Oblique Strategies For Authors, By Stephen Blackmoore

Today’s guest post is by esteemed urban fantasy slash crime writer, Stephen Blackmoore, who wrote the whip-cracking Dead Things last year (one of my favorites), and who will actually be carrying the Gods & Monsters mantled, continuing the series put forth in my own Gods & Monsters: Unclean Spirits. Stephen is here today — well, he’s here because he has incriminating photos and this is what it takes. SHUT UP DON’T JUDGE ME.

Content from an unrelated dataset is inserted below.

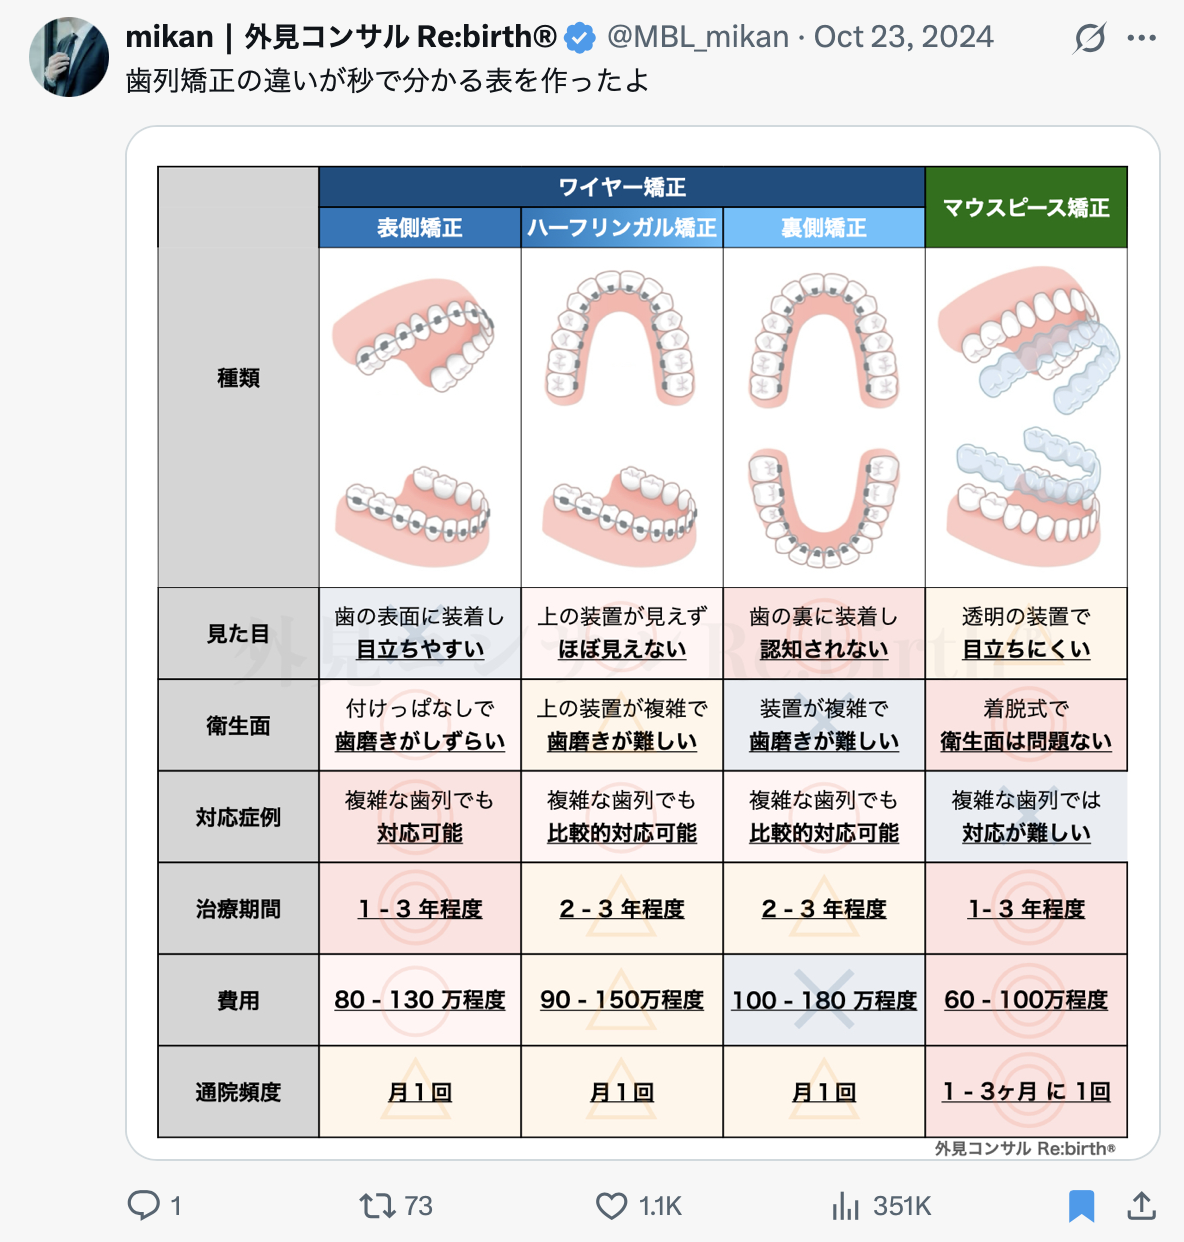
Task: Open the view analytics bar chart icon
Action: 845,1206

Back in the Seventies musician Brian Eno and artist Peter Schmidt came up with this thing called Oblique Strategies that was designed to help artists when they get blocked. It was a deck of cards containing a phrase or a word on each designed to help inspire the user to look at a problem in a slightly different way. Feeling stuck? Grab a card. See what it does for you. Maybe it does nothing. Maybe it unlocks the whole problem. If it doesn’t work, grab another. The point is that it give you something to help guide your problem solving.

The cards themselves are hard to come by these days, but you can see what was on them over at this site, which has an ever increasing list of these little phrases. Cryptic ones like “Honour thy error as a hidden intention” and “Use an old idea”. Things that you might need to unpack a little to really get a feel for what they’re trying to say.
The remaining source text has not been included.